• Carolyn Carruthers

My thoughts on what our society would look like if there were no fossil fuels.

Considering the current deadline surrounding the Kinder Morgan Trans Mountain Pipeline Project conflict, I thought it was timely to write about the issue. Ever since the conflict erupted I have been thinking, what is on the minds of those that are disputing the project? What are they hoping to achieve? Have they thought this through? What would our society, look like if we stopped all fossil fuel (mining, gas and oil) extraction?


For me not to get carried away with my thoughts, I decided to stick to a logical process of questioning. What are the numbers, what do those numbers mean and what are potential impacts to our society? As a citizen of a developed nation, how would we be impacted, if we, as a human species, did the extreme and stopped all fossil fuel extraction? What would we have to do to “save the planet” and, what impact would that have to our society?

First two questions: What are the numbers and what do they mean?

  • World population: 7.468 billion as of April 21, 2018 (https://www.census.gov/popclock/) accessed April 21, 2018.

  • Canadian population: 35,151,728 as of 2016 stats Canada (https://www.statcan.gc.ca/pub/12-581-x/2017000/pop-eng.htm accessed April 21, 2018.

  • total land surface area of Earth is about 57,308,738 square miles, 33% is desert and about 24% is mountainous which equals 57% uninhabitable land (32,665,981 square miles) ,total land area left equals 24,642,757 square miles or 15.77 billion acres of habitable land according to a study conducted by the University of Texas (http://www.zo.utexas.edu/courses/thoc/land.html)

Well that sounds like quite a bit of land!


Actually, that would leave just over 2 acres per person. Still, that’s reasonable!! More room than what I have right now!! But wait a minute, that doesn’t leave any room for infrastructure such as roads, transit, hospitals, schools, airports and recreation centres (things I value). So, the real number to according to the same study, to maintain our current lifestyle is more like 24 acres per person.


Let’s dive into the last question: how would our society be impacted, if we all took the same approach? Let’s say that we are disciplined enough as a collective whole (human race), to live side-by-side, despite cultural and social differences, and do this; live on 2 acres of land without infrastructure.

The first thing that I value, that would have to go is the ability to travel. No cars, no airplanes, no warm places to go to during the consistent, cold, -20 degree Celsius days. We are stuck here for the winter. No matter how long it lasts.

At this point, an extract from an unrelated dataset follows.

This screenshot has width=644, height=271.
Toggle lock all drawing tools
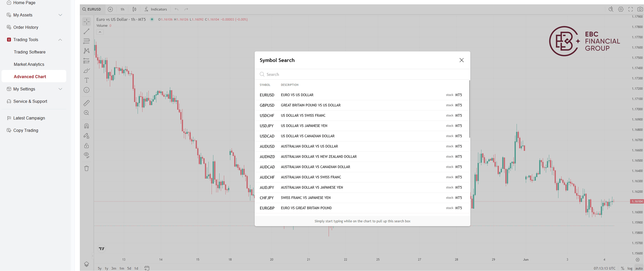(87, 146)

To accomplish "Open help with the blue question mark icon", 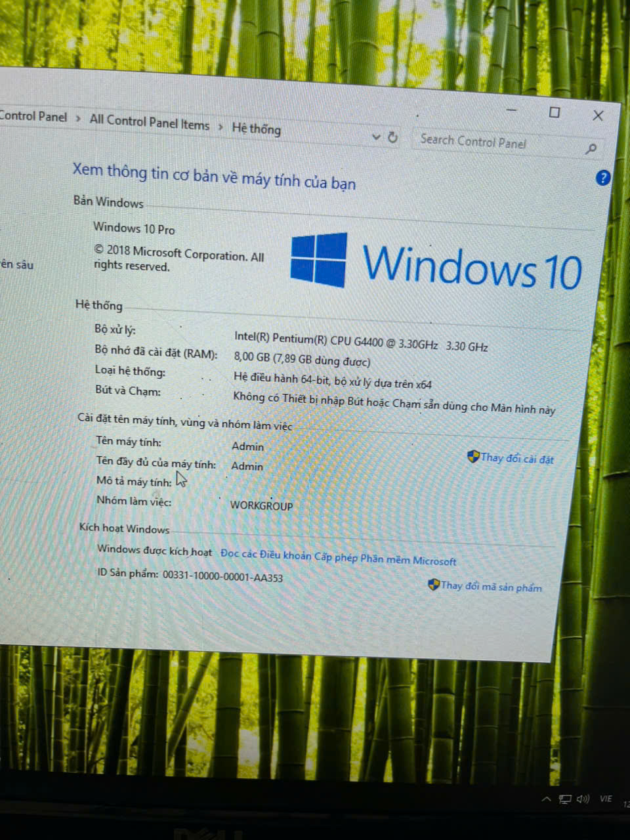I will (602, 178).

Alright suck it up princess, so you can’t go to another country and have some warm fun, during the cold winter. You can always go on-line and FaceTime someone or look at pictures! Rewind….wait. Right. No mining so no power, which means no internet. But you can use solar and wind power, right? Nope. You need to mine REEs (rare earth elements) for the wind turbines, and sand and coal for solar panels (yep, you need a carbon source in your panel). So that won’t work. This is starting to look hard. Let’s see what else will go that I value. Hospitals, schools, emergency services, recreation facilities, ski resorts, clean water, clean food, pharmaceuticals, fresh fruit in winter months, world economy….hmm. Kind of seems like we are going backwards in time instead of forward.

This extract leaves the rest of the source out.